After graduating in 1986, Jansen-Rees said she spent one year looking for the social work job she wanted. For income she held three jobs: teaching preschool gym at a private school, and teaching dance (tap, jazz, ballet, preschool, and pointe) at two studios.

Jansen-Rees then received a call from one of her former supervisors at the Richard L. Roundebush Veterans Affairs Medical Center in Indianapolis. She had performed her clinical rotations there during her last semester of school. The supervisor let her know about a social worker position opening at the medical center.

Jansen-Rees said she wanted to work with veterans and for the VA. "I like being connected with a values-based organization. I like being able to do social work with folks who hold a similar set of values."

She said she was hired as a GS-9/11 social worker for the oncology, and pulmonary wards, as well as the cardiac step-down unit. "I think there were 26 social workers on staff."

She would spend five years at the medical center. It was in Indianapolis that she would meet her future husband, then-Sgt. Jim Rees, who was attending an Army recruiting school at Fort Benjamin Harrison. She said she didn't meet the sergeant through work, but just in town.

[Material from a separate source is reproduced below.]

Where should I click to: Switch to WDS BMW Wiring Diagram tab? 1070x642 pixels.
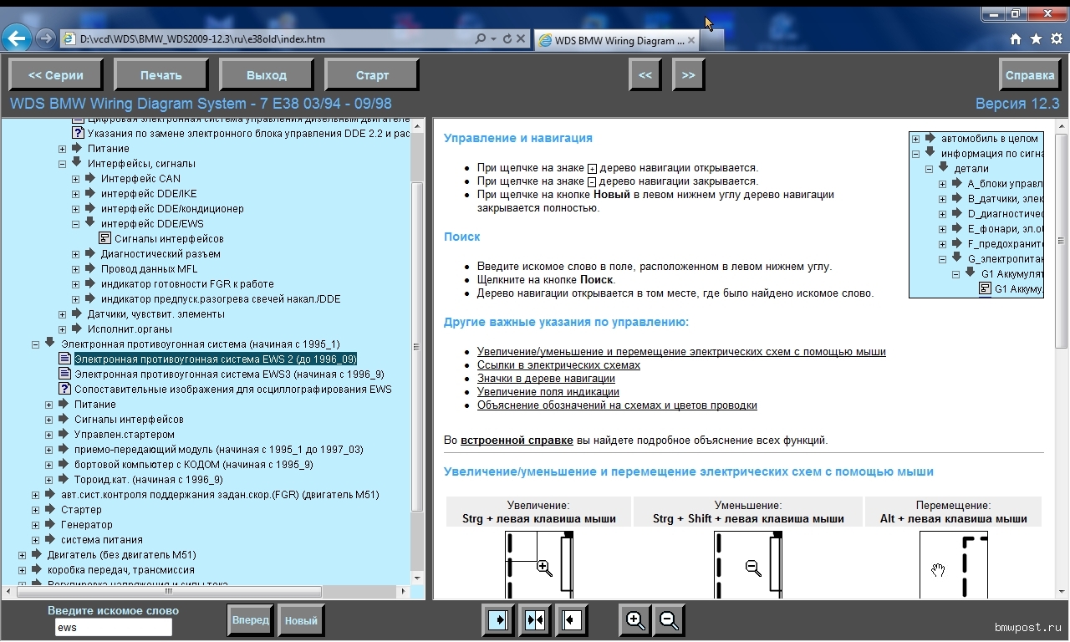(x=614, y=40)

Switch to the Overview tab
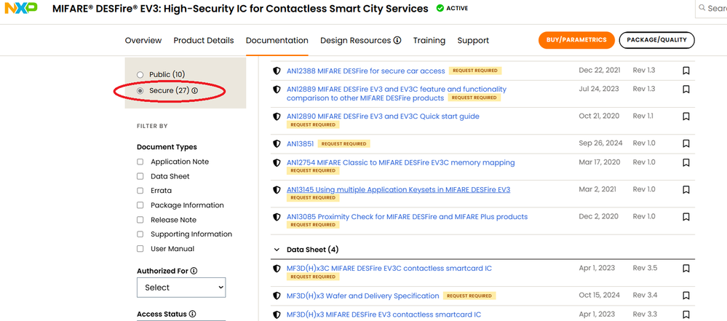143,41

Jansen-Rees' first duty station as an Army wife was in in the Wilkes-Barre and Scranton area of Pennsylvania. The Army had a hometown recruiting program that stationed recruiters in areas where they came. Her husband was from nearby Pittstown.

They would spend three years in Pennsylvania, where Jansen-Rees worked as an HIV/AIDS case manager, then later as director of the Wyoming Valley AIDS Council, a nonprofit prevention agency.

Next came Germany from 1993 to 96, in the Kitzingen, Wuerzburg and Giebelstadt areas. Jim returned to his military occupational specialty light-wheeled vehicle mechanic and worked as a motor pool sergeant for 4th Battalion, 3rd Air Defense Artillery, which is now at Fort Sill.

Jansen-Rees was hired as an Army EFMP manager. She described the job as fun.

"I had wonderful families there," she said. "I created a database, so I could communicate with them regularly about their needs, and catered to what they were interested in."

After Germany, the couple arrived at Fort Sill, where Jansen-Rees said she began her homestead. After her husband received orders to Korea, Jansen-Rees remained here.

That was before Skype, Jansen-Rees said, explaining the technology of the day.

"I can remember an eyeball camera on top of his (Jim's) computer," she said. "Honey, pan your camera outside your apartment, I want to see what Seoul looks like."

Jim returned here for subsequent assignments, including with III Corps artillery. He retired at Fort Sill in 2005, as a master sergeant, and now works at the Logistics Readiness Center here.

How did she like the military lifestyle?

"I loved it," Jansen-Rees said. "I found out that when I moved from Indiana to Pennsylvania, that every place where you go is what you make of it. If you're sitting in the house and you're unhappy, then you need to change that."

Jansen-Rees said one of the hardest things she experienced in the military lifestyle was leaving a duty station.

"When it came time to go to Germany, I didn't want to leave Pennsylvania. When it was time to leave Germany, I didn't want to leave ... Now I can't imagine leaving here."